Faras berusaha menolak, karena dia lebih mengkhawatirkan kesehatan ibunya.
"Nggak apa-apa pegang dulu. Besok kamu antar Ibu ke Puskesmas, insya Allah di Puskesmas juga cukup bagus" ujar Hanum masih memaksa.
Faras pun menerima uang yang diberikan ibunya, dan memapah sang ibu ke kamar mandi, biar sekalian ambil wudhu.
...🌾🌾🌾🌾🌾...
Malam selesai sholat Isya, Hanum berusaha tidur cepat. Saat sedang merapikan posisi bantal dan guling, Faisal kembali menunjukkan chat dari pemilik rumah. Hanum menarik nafas panjang dengan rasa jengkel.
"Ayah, memang nggak kasihan lihat Ibu lagi sakit begini masih disuruh mikirin yang kontrakan?" nada suara kesal Hanum terdengar lebih keras
"Ya kasihan sih, tapi kan Ayah juga pusing diteror terus sama Bu Henny kapan transfernya" jawab Faisal tanpa rasa bersalah
"Makanya kerja, cari uang biar bisa bayar kontrakan. Bukan hanya ngeluh. Bayat kontrakan itu tanggung jawab seorang suami,bukan malah dibebankan lagi ke istri. Dulu saja lagi kerja diojok-ojok suruh resign, alasan bakti sama suami. Kakakmu ngatain aku kerja bertahun-tahun tapi perhiasan saja nggak punya. Sakit hati Ibu dengarnya, nggak tahu saja biaya kita nikah dari ibu karena Ayah masih menganggur, mana ada sumbangan dari keluarga Ayah, renovasi rumah juga begitu, beli kendaraan juga gaji ibu yang dipotong tiap bulan. Ingin buka usaha penagihan, gaji ibu lagi yang dipotong. Tapi kan nggak pernah ibu omongin sama keluarga Ayah, saking menghargai Ayah. Terus sekarang Ibu yang sudah nggak kerja, masih juga disuruh nanggung ekonomi keluarga." akhirnya keluar juga unek-unek yang selama ini dipendam Hanum.
Faras yang mendengar teriakan Hanum langsung memeluk dan menangkan sang Ibu. Ingin dia memakai sang Ayah, tapi ingat ini Ayah kandungnya.
Air mata Hanum sudah berderai membasahi wajahnya, dan kepalanya kembali sakit berasa ditusuk-tusuk.

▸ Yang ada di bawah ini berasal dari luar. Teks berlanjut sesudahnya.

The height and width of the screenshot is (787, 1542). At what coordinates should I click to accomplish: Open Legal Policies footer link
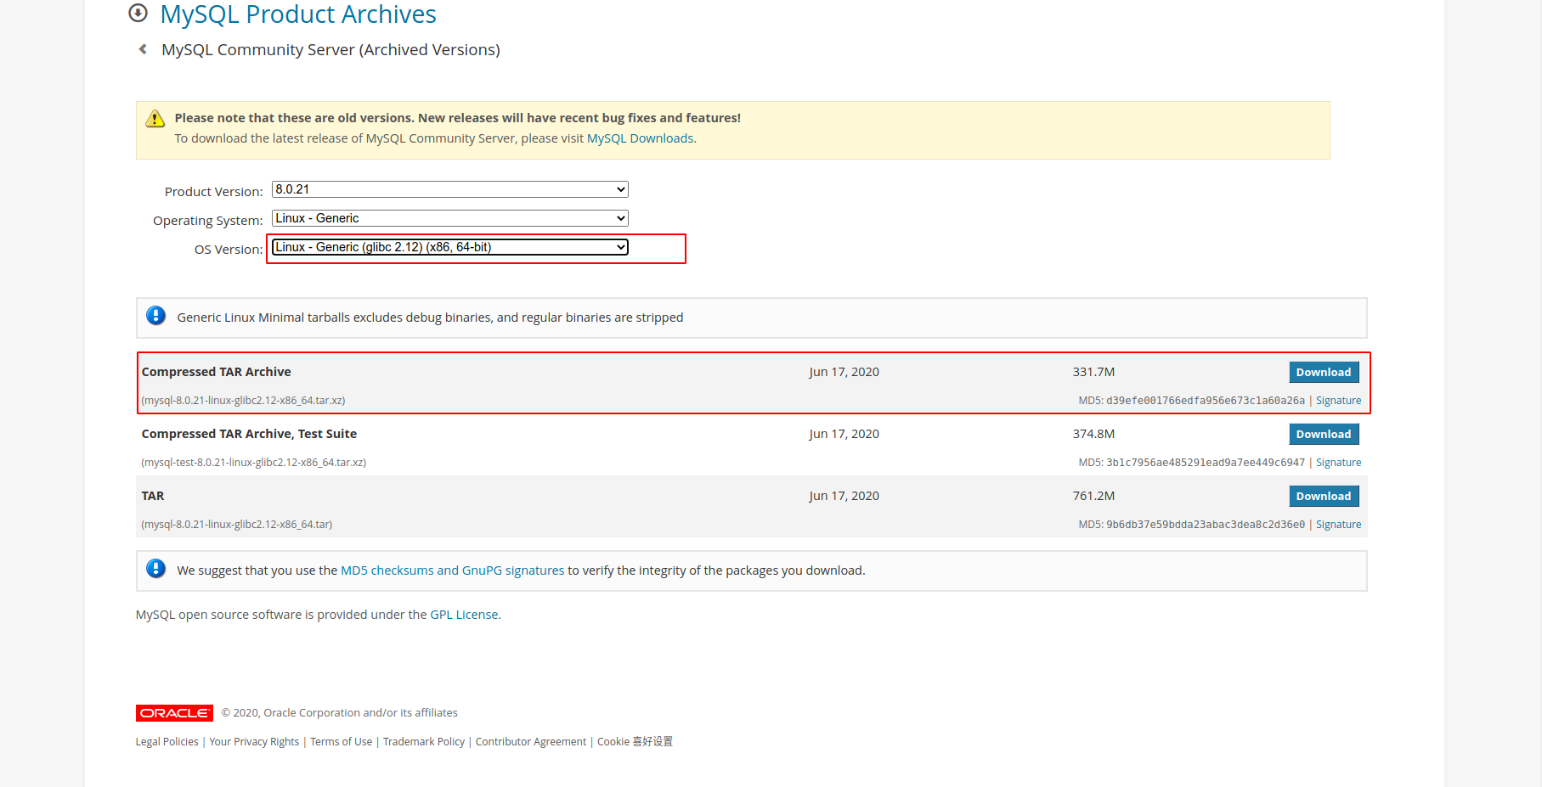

Akhirnya Hanum memilih tidur dan memejamkan mata. bibirnya terus beristighfar sambil menekan tombol tasbih digital. Setelah Hanum tertidur, baru lah Faras mengeluarkan kekesalannya pada sang Ayah.
"Jika Ayah masih ingin disebut kepala keluarga lebih baik diam kalau nggak bisa ngasih solusi. Jangan selalu mengintimidasi Ibu dengan hal-hal yang harusnya menjadi tanggung jawab Ayah. Ibu sudah menjalankan tugasnya sebagai seorang istri dan ibu dengan baik" omel Faras sambil menatap sang Ayah.
"Ya sudah kalau kalian tidak menghargai Ayah lagi, Ayah akan diam. Nggak peduli apa yang akan terjadi nanti, Ayah nggak akan ikut campur" ancam Faisal
"Ya sudah kalau memang itu maunya. Berarti pantas disebut kepala rumah tangga yang tidak bertanggung jawab" ujar Faras sambil berjalan kembali ke kamarnya.
Sampai di kamar dia termenung, menarik nafas panjang dan mencoba mencari solusi untuk permasalahan uang kontrakan. Tiba-tiba dia membuka aplikasi belanja dan menekan fitur Spinjam. Ternyata dia punya limit pinjaman Rp 3 juta. Mungkin cukuplah untuk bayar kontrakan 2 bulan ke depan.
"Lebih baik besok dibicarakan sama Ibu saja bagaimana baiknya. Uang yang tadi Ibu berikan akan dibayarkan, jadi cicilannya tetap hanya 1 transaksi" gumam Faras lalu menutup aplikasi belanjanya.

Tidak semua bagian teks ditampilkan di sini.